Contudo, a implementação clínica da IA também enfrenta outras barreiras, especialmente no que diz respeito à integração nos fluxos de trabalho existentes e à aceitação por parte dos profissionais de saúde. Uma solução vencedora será aquela que pós certificação, integra-se sem resistência nos processos existentes, com um carácter de funcionalidade simples. Vejamos então: o estado-da-arte estima que são os clínicos os principais utilizadores das novas soluções, ocupando uma percentagem de 45% de todos os utilizadores possíveis dos ecossistemas de cuidados de saúde.

Os fracassos na implementação da IA muitas vezes resultam da falta de validações significativas e da complexidade dos desafios regulatórios e éticos. A privacidade dos dados e a transparência dos algoritmos são questões críticas que necessitam de soluções inovadoras para garantir a confiança dos utilizadores. A título de exemplo, a FDA aprovou apenas 691 dispositivos médicos baseados em IA/ML até outubro de 2023, com um aumento significativo nas aprovações anuais desde 2016. Em 2023, apenas 15% dos dispositivos aprovados foram aceites através do processo de Premarket Approval. A radiologia domina com 77% das aprovações, seguida por cardiologia com 10%, destacando-se estas como áreas de inovação concentrada. A taxa de recall é atualmente cerca de 5% dos dispositivos aprovados.

Sem qualquer dúvida, a IA tem um potencial transformador para a investigação clínica e translacional. No entanto, a sua aplicação bem-sucedida depende de uma abordagem colaborativa que envolva capacidade de liderança, metodologistas e especialistas clínicos. Os líderes em saúde têm um papel vital na promoção e implementação destas tecnologias, assegurando que a revolução da IA na medicina seja segura, eficaz e benéfica para todos.

*Docente universitário, doutorado em Bioengenharia e aluno de Medicina


Tiago Cunha Reis, Ph.D., é doutorado em Sistemas de Bioengenharia pelo programa MIT-Portugal, tendo desenvolvido o seu doutoramento no Hammond Lab (MIT, EUA). Com foco nas necessidades de translação médica, o então engenheiro é agora aluno de Medicina.

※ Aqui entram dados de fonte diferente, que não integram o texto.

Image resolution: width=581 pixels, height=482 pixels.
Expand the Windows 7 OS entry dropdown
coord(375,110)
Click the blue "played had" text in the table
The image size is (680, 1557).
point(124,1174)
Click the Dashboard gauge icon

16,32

Reconhecido por sua paixão pela humanização da tecnologia em saúde e por melhorar ferramentas de diagnóstico e prognóstico, Tiago Cunha Reis possui um amplo histórico de prémios, publicações e nomeações internacionais em sociedades científicas europeias. Fomentador de conhecimento aplicado, fundou uma start-up focada em sensores e inteligência artificial, a qual expandiu internacionalmente antes de ser adquirida no final de 2022.